Farmers’ markets are a pleasure that we just cannot deny ourselves.  It feels wonderful to know that we are eating healthy and supporting the local economy.  The farmer’s market in Encinitas is a colorful display of organic fruits and vegetables just beckoning us to “come taste and take me home”, which we do and always walk away spending more than we had intended.

I am always on the hunt for nutritional finds and it was to be the jujube fruit on this trip.  Also called the Chinese date, it is a small fruit with red skin, whose inside is similar to an apple.  It tastes best when dried; is an excellent source of vitamin C; and has long been considered a sleep aid according to Chinese alternative medicine.  A bag of them finds their way into my cart.

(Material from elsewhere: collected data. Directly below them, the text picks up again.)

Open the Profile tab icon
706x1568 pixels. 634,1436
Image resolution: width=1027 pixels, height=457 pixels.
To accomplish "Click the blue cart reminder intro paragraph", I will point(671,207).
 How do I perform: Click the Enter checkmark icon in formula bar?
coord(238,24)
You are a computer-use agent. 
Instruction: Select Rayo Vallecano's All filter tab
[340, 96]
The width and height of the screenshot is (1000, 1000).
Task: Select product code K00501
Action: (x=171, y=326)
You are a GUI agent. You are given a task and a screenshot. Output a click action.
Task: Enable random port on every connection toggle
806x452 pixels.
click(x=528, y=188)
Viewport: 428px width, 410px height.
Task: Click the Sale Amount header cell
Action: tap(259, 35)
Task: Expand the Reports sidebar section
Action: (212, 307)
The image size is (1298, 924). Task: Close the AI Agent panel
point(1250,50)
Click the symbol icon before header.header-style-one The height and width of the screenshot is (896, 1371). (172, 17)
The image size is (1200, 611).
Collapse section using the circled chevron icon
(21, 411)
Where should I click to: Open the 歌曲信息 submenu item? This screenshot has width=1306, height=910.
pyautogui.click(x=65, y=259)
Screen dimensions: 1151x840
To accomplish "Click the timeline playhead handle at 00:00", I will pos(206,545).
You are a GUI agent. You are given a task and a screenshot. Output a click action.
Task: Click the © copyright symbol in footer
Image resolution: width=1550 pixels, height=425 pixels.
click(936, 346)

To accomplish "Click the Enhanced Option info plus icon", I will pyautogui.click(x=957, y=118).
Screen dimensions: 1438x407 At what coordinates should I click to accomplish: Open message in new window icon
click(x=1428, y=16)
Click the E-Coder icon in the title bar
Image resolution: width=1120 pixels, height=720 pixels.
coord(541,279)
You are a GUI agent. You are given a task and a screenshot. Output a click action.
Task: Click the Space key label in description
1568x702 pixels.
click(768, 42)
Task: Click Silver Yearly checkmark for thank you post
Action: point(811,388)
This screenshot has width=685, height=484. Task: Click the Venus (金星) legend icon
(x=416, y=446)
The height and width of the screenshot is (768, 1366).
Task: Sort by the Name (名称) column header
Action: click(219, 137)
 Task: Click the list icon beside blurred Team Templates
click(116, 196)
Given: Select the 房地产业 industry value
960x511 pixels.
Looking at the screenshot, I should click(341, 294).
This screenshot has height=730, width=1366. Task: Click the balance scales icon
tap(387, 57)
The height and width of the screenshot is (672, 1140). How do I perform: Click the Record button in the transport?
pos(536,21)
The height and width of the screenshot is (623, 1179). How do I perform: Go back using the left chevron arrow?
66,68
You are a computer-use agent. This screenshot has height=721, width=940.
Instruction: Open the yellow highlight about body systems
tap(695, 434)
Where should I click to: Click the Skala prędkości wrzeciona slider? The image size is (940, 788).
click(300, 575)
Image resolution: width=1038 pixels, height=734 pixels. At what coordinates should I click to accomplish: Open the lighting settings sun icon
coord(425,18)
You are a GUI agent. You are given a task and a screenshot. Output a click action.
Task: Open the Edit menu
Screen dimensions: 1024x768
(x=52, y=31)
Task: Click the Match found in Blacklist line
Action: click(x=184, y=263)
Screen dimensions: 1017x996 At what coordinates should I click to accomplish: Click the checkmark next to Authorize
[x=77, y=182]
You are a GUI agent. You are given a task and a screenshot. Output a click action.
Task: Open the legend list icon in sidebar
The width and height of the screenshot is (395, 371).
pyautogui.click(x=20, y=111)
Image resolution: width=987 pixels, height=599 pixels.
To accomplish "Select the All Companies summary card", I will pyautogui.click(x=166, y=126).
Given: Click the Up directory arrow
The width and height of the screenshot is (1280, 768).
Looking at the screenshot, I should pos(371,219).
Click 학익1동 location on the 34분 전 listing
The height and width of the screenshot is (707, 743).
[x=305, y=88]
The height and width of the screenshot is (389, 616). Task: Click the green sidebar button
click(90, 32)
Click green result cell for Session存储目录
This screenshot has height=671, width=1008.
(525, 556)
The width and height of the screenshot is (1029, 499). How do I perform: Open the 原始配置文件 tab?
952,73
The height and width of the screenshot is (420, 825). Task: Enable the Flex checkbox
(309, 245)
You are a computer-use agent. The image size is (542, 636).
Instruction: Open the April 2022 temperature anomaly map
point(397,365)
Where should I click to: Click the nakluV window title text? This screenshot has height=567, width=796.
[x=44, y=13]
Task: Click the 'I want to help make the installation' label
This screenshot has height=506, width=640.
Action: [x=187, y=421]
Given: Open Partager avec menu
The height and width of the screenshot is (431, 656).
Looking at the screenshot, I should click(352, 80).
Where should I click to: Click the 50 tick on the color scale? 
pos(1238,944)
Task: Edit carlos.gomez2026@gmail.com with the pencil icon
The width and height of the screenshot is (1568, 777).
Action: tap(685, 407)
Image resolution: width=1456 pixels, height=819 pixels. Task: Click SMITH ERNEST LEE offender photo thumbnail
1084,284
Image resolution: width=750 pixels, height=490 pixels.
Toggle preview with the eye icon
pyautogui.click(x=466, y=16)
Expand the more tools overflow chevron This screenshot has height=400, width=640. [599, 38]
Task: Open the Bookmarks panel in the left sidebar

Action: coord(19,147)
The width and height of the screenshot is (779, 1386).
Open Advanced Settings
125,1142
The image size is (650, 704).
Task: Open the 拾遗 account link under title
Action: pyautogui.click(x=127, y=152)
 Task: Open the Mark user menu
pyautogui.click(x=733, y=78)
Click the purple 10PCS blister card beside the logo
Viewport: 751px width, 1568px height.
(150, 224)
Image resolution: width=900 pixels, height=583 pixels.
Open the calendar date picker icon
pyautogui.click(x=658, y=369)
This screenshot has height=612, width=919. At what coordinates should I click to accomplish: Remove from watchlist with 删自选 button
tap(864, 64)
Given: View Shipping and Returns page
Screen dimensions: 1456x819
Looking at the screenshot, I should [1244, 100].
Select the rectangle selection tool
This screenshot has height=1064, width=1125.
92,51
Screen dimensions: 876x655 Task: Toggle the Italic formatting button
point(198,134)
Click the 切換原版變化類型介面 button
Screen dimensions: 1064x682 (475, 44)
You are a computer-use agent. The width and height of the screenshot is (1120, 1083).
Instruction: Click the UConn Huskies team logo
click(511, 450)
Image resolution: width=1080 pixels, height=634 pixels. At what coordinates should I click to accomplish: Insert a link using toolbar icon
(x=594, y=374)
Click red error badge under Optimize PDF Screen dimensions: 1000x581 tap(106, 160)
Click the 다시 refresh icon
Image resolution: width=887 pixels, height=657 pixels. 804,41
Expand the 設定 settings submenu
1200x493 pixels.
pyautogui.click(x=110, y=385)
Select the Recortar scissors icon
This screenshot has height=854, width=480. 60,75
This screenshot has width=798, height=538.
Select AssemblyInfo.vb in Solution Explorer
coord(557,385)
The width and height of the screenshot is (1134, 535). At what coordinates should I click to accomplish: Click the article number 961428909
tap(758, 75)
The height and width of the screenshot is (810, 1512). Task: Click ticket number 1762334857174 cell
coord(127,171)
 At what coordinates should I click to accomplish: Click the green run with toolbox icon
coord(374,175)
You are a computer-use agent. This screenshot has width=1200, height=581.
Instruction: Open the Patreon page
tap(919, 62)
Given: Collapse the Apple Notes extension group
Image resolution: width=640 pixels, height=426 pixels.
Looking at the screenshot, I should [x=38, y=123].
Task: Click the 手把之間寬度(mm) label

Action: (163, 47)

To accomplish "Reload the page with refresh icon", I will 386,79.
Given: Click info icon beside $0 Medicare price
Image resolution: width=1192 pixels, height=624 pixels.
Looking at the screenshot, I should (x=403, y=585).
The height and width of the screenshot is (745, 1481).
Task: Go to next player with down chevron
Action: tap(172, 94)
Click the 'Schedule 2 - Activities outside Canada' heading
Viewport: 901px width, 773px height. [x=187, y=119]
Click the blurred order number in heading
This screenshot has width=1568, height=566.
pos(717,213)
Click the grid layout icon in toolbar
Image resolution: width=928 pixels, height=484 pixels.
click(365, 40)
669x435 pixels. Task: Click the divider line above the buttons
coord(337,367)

Being a great lover of artisanal cheeses, farmers’ markets are a great place to find these local delicacies.  Spring Hill Cheese, in Sonoma County, provided some creamy, pungent samples of their cheddar.  What sets them apart is their certified organic designation; use of Jersey cows instead of Holstein, producing richer, higher nutritional cheeses; and creation of “truly raw” cheeses, never bringing the milk over 100º during the cheese making process.  This cheddar will pair perfectly with a spinach quinoa salad recipe that we love.  My taste buds are already singing!

Terry and I have become hooked on Lära Bars, discovered some time ago while searching for healthy hiking snacks.  When I stumbled upon recipes for homemade Lära Bars, I was in heaven.  They are unbaked treats that come in many, many flavors, with typically only 4 or 5 ingredients, allowing for a quick sweet-tooth fix.  The sweetener base is dates instead of other processed sugars, and ground nuts instead of white or wheat flours.  Finding dates at the farmer’s market, I knew what I would be whipping up later in the day.

Here are a few of our favorites:

NOTE:  I use twice the amount of lime juice as called for and unsweetened organic coconut.  I also just roll the batter into bite-size balls, place in a container, and pop into the frig.  Quick, tasty little decadent treats!

I am already looking forward to next weekend and new discoveries.